■ Goal of the exercise
Reproduce the listing below with each occurrence of "GUI agent" changed to "screen assistant" and every other line left unchanged.
• • •
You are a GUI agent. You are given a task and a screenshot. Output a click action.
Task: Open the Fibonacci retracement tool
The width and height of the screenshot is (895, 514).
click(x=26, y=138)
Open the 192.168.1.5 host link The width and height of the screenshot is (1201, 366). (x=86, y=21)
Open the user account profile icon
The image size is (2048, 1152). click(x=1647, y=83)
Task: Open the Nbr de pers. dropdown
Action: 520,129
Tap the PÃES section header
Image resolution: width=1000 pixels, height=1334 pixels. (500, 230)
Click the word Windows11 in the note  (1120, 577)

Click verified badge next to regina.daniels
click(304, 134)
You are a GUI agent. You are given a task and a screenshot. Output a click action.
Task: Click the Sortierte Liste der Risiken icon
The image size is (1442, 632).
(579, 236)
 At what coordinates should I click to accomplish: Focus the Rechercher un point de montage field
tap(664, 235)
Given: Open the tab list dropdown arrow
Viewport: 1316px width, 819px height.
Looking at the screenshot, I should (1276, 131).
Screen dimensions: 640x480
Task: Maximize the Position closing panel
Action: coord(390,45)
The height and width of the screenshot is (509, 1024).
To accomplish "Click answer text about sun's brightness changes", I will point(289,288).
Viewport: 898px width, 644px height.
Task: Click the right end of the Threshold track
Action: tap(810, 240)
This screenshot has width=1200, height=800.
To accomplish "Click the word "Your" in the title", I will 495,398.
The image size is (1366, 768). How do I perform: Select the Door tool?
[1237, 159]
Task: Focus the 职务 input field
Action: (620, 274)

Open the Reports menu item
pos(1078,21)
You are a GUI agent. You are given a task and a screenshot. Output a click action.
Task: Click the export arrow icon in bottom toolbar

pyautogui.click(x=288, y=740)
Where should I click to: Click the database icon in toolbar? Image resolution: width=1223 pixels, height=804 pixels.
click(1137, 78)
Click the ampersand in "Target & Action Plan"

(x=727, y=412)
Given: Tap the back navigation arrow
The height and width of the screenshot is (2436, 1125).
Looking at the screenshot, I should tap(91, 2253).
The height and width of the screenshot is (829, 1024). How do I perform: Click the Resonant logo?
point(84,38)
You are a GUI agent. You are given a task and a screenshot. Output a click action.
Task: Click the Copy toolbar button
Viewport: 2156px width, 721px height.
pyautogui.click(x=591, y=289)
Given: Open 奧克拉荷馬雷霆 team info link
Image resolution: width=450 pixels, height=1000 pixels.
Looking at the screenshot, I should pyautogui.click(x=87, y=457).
• • •
■ Right answer
You are a screen assistant. You are given a task and a screenshot. Output a click action.
Task: Open the Fibonacci retracement tool
The width and height of the screenshot is (895, 514).
click(x=26, y=138)
Open the 192.168.1.5 host link The width and height of the screenshot is (1201, 366). (x=86, y=21)
Open the user account profile icon
The image size is (2048, 1152). click(x=1647, y=83)
Task: Open the Nbr de pers. dropdown
Action: 520,129
Tap the PÃES section header
Image resolution: width=1000 pixels, height=1334 pixels. (500, 230)
Click the word Windows11 in the note  (1120, 577)

Click verified badge next to regina.daniels
click(304, 134)
You are a screen assistant. You are given a task and a screenshot. Output a click action.
Task: Click the Sortierte Liste der Risiken icon
The image size is (1442, 632).
(579, 236)
 At what coordinates should I click to accomplish: Focus the Rechercher un point de montage field
tap(664, 235)
Given: Open the tab list dropdown arrow
Viewport: 1316px width, 819px height.
Looking at the screenshot, I should (1276, 131).
Screen dimensions: 640x480
Task: Maximize the Position closing panel
Action: coord(390,45)
The height and width of the screenshot is (509, 1024).
To accomplish "Click answer text about sun's brightness changes", I will point(289,288).
Viewport: 898px width, 644px height.
Task: Click the right end of the Threshold track
Action: tap(810, 240)
This screenshot has width=1200, height=800.
To accomplish "Click the word "Your" in the title", I will 495,398.
The image size is (1366, 768). How do I perform: Select the Door tool?
[1237, 159]
Task: Focus the 职务 input field
Action: (620, 274)

Open the Reports menu item
pos(1078,21)
You are a screen assistant. You are given a task and a screenshot. Output a click action.
Task: Click the export arrow icon in bottom toolbar

pyautogui.click(x=288, y=740)
Where should I click to: Click the database icon in toolbar? Image resolution: width=1223 pixels, height=804 pixels.
click(1137, 78)
Click the ampersand in "Target & Action Plan"

(x=727, y=412)
Given: Tap the back navigation arrow
The height and width of the screenshot is (2436, 1125).
Looking at the screenshot, I should tap(91, 2253).
The height and width of the screenshot is (829, 1024). How do I perform: Click the Resonant logo?
point(84,38)
You are a screen assistant. You are given a task and a screenshot. Output a click action.
Task: Click the Copy toolbar button
Viewport: 2156px width, 721px height.
pyautogui.click(x=591, y=289)
Given: Open 奧克拉荷馬雷霆 team info link
Image resolution: width=450 pixels, height=1000 pixels.
Looking at the screenshot, I should pyautogui.click(x=87, y=457).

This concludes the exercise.